The Office for National Statistics (ONS) has launched a consultation on whether the next national census could be carried out online, in a bid to deliver faster and more efficient data processing.

The previous census was carried out in 2011, which saw households filling out and returning lengthy, paper-based questionnaires.

An alternative approach using existing government data and compulsory annual surveys, albeit across a smaller proportion of households, is also being considered.

Peter Benton, the Beyond 2011 Programme Director, said: "Our population is changing rapidly, and we will always need good population statistics.

"There are different ways we could take a census in future, and they have different strengths and weaknesses. The best approach has yet to be decided, and this consultation will help us understand what matters the most."

An online census once a decade would be compulsory for households, with government data used to help check the quality of the final statistics. The 'once every 10 years' approach provides the ONS with a rich set of statistics for a range of geographic areas and is considered a familiar and tested method.

It also provides a high degree of continuity (the 2011 census was the 22nd one in England and Wales), which creates a single, high-quality snapshot of the nation. Moving it online would simply give the ONS an opportunity to take advantage of faster and more efficient processing of the data collected, compared with the time and cost of processing over 20 million paper questionnaires.

Also, the online responses to the 2011 census were found to provide higher quality data than the responses from the paper questionnaires.

However, the ONS recognises that not all households have access to the internet and an online approach risks excluding some people. Also, it claims that it is becoming increasingly difficult to achieve high levels of response to a census that takes place once a decade and imposes a burden on all households.

It will also be more expensive than the alternative approach of using government data, supported by smaller annual surveys, with an estimated cost of approximately £625 million over each 10 year period. This equates to £1.10 per person per year.

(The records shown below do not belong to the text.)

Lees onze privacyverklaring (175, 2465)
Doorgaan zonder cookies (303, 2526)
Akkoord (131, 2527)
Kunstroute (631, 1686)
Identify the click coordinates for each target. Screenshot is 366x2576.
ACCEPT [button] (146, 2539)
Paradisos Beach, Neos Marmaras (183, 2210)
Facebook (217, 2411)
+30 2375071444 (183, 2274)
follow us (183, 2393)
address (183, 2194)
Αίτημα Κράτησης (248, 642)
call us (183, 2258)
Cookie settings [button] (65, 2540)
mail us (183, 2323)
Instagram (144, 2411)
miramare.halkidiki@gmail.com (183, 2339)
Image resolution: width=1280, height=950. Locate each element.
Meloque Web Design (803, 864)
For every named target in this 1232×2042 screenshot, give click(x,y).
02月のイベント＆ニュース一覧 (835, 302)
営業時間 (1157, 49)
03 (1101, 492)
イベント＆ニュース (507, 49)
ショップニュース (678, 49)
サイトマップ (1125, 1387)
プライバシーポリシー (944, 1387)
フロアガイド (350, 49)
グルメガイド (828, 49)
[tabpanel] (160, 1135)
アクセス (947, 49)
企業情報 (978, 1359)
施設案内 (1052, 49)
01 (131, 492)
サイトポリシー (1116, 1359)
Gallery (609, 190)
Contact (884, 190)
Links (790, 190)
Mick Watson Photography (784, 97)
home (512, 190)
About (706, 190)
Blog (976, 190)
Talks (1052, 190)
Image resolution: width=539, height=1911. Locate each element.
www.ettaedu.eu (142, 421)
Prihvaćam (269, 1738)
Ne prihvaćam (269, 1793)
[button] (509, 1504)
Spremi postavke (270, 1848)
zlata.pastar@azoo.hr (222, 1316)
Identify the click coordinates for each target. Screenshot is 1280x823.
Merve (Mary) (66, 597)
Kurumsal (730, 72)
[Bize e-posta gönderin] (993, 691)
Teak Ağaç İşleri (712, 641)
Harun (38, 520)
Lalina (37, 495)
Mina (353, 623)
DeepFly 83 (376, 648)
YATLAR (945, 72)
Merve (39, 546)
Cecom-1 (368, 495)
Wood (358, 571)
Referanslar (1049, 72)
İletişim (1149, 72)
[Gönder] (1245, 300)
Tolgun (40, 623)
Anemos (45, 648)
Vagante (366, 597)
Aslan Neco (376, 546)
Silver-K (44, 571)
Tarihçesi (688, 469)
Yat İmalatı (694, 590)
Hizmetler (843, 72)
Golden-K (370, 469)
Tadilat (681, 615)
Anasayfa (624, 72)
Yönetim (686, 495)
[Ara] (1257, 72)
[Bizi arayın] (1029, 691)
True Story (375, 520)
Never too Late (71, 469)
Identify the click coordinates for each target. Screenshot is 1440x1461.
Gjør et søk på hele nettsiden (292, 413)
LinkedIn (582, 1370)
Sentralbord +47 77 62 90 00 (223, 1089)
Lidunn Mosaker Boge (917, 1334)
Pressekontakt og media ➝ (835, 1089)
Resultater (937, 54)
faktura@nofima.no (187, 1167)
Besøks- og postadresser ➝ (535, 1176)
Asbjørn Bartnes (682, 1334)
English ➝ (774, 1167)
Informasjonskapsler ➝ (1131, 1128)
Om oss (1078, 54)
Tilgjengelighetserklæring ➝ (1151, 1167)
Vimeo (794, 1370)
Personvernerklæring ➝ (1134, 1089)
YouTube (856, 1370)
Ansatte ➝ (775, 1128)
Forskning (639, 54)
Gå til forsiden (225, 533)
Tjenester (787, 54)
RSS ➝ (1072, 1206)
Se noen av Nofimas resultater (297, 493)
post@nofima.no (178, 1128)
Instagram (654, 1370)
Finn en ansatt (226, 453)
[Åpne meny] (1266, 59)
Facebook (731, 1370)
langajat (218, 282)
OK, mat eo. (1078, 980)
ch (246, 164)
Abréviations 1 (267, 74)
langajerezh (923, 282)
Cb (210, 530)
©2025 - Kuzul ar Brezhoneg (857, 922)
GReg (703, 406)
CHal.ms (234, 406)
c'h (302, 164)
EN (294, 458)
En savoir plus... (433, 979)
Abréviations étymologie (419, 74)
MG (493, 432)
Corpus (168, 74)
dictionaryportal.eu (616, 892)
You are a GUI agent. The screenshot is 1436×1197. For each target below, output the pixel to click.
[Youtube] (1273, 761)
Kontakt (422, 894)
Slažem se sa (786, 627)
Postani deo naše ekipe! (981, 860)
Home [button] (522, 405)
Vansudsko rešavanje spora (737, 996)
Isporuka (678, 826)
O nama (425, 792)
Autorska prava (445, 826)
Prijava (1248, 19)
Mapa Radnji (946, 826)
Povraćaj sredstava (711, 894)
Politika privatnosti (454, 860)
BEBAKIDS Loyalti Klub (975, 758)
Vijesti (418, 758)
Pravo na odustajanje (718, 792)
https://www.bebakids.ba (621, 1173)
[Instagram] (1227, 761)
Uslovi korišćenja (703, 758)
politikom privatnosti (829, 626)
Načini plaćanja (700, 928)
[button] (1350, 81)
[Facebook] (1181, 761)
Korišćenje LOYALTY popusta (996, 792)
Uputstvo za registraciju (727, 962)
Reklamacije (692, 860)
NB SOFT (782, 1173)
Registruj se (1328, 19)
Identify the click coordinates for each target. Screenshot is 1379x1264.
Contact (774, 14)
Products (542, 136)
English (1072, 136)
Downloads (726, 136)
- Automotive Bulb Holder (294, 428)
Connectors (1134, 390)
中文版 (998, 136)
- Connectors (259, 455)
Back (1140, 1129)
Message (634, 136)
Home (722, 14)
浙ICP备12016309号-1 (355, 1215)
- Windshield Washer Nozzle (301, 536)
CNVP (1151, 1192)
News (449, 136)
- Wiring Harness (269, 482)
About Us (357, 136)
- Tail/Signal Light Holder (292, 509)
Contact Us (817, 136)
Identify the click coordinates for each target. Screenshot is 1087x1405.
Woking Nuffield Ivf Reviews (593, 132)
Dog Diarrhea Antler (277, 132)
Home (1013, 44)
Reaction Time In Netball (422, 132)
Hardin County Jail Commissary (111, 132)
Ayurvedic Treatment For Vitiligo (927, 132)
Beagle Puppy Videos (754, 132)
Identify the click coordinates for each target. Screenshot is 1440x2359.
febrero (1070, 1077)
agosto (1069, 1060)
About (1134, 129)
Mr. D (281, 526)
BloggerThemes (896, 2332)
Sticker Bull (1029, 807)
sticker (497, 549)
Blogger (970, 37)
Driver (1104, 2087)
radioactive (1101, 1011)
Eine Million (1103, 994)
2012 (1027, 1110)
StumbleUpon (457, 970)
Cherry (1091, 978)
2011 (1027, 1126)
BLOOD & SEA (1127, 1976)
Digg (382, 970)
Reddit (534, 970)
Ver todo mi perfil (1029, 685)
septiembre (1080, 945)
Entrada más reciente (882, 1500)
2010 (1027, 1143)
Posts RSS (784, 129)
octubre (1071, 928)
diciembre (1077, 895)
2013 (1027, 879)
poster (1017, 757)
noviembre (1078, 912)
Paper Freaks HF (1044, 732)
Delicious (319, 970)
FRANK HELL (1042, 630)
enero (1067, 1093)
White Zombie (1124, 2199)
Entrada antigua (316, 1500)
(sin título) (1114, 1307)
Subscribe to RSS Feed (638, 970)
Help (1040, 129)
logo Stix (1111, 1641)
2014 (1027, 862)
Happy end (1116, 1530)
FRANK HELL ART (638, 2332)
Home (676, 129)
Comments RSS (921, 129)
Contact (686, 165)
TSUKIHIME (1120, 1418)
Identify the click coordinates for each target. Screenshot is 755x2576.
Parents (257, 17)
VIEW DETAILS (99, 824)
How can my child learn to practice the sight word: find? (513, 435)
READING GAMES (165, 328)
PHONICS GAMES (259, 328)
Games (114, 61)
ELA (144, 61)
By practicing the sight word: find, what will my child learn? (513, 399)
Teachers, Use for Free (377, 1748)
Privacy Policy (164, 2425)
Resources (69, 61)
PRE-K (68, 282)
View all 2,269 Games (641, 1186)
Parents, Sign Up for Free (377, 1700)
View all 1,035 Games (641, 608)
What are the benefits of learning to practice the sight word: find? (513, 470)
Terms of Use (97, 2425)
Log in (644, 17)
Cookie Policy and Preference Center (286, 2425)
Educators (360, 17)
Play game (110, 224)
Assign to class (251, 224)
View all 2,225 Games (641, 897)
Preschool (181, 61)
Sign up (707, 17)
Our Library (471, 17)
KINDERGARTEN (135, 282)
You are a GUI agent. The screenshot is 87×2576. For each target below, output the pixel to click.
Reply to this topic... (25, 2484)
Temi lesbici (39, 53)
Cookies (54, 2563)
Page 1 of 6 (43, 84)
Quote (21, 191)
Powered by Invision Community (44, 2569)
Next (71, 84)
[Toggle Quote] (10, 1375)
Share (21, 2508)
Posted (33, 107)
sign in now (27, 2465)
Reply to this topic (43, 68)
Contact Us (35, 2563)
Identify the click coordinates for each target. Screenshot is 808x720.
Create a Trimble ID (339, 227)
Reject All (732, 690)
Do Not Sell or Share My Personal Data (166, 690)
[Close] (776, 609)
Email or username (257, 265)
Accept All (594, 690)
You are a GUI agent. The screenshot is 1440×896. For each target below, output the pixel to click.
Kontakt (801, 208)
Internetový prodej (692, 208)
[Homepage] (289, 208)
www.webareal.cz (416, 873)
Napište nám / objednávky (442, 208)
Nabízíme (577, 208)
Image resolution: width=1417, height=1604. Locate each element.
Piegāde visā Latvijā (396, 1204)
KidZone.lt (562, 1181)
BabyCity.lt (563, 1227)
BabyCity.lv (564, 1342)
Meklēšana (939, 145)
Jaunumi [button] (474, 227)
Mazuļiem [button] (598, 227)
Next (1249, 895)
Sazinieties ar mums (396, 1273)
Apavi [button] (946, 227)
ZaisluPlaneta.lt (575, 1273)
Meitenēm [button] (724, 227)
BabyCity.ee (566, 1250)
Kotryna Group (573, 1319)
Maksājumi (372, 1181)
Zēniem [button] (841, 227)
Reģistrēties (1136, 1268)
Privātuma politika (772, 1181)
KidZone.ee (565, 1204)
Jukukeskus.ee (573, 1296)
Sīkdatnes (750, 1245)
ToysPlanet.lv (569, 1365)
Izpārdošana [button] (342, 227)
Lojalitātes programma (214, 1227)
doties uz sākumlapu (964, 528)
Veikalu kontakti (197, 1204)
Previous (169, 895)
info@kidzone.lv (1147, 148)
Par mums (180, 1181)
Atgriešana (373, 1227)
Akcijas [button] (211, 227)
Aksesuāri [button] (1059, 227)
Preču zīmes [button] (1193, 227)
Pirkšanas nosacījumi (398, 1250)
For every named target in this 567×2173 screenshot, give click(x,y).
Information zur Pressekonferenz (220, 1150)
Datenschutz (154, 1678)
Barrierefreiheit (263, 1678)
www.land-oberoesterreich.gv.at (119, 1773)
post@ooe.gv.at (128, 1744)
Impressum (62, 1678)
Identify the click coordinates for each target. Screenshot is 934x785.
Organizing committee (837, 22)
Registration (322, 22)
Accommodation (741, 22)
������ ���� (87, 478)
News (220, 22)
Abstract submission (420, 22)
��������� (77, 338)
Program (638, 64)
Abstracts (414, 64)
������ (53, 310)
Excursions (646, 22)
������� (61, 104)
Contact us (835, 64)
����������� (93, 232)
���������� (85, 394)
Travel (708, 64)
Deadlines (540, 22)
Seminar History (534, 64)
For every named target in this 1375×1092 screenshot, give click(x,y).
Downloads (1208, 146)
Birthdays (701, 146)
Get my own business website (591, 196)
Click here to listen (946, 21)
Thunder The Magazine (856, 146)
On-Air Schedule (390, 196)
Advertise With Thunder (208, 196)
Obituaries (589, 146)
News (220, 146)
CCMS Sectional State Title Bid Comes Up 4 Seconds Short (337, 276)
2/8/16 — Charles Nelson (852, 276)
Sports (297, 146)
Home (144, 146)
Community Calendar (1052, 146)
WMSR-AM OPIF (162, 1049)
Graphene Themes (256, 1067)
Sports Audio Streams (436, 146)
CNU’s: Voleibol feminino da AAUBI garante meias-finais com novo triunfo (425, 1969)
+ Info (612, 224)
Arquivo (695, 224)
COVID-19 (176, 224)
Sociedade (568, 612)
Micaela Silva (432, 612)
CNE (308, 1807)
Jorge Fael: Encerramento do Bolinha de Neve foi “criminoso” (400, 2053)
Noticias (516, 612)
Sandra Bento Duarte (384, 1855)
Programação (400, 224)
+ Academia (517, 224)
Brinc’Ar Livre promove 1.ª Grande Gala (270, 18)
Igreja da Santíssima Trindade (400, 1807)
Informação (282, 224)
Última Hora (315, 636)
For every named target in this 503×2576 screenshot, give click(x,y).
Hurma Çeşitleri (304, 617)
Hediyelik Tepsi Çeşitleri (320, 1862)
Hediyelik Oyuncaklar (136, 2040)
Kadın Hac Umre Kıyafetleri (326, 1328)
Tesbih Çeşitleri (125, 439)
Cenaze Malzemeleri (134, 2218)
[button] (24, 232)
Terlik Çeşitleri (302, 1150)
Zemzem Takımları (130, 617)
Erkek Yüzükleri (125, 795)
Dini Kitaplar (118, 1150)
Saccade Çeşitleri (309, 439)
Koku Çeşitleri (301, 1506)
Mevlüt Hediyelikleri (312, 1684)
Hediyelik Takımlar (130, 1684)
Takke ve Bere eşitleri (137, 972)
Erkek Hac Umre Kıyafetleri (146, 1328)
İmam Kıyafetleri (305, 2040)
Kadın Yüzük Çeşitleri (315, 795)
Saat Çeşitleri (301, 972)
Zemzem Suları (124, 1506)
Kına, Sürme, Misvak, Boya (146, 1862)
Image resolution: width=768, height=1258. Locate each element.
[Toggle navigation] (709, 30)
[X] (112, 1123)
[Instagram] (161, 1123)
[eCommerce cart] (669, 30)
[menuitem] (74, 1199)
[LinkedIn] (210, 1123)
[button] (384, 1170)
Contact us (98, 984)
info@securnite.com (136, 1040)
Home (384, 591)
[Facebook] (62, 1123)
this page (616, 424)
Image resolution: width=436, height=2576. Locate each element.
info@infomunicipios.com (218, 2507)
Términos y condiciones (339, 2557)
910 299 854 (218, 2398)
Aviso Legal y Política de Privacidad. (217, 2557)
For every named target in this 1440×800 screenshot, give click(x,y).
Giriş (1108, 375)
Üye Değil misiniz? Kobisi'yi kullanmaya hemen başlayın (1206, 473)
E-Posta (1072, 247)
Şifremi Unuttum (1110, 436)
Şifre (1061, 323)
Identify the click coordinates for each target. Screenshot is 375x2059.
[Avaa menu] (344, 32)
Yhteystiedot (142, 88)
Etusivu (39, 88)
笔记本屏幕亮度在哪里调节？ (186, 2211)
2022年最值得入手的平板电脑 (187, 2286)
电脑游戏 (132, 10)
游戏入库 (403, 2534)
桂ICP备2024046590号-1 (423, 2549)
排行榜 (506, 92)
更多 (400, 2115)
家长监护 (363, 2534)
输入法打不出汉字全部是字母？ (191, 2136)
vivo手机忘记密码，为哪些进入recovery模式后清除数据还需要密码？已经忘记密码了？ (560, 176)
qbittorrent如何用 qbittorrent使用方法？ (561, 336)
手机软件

The alternative system of using data held by the likes of the Department of Health, DWP and HM Revenue and Customs, underpinned by a compulsory annual survey of around one percent of households to adjust for those not included in the administrative data, would cost £460 million over a 10-year period. This equates to about 80 pence per person per year.

Although this approach would allow ONS to identify changes and trends much more quickly, thanks to data being continuously updated, it would never produce as detailed statistics as an online census taken once a decade. The ONS states that it "would not result in the detailed historical record of people and households used by family historians and other historical researchers."

The consultation runs from 23 September to 13 December of this year and the ONS will publish its findings in 2014.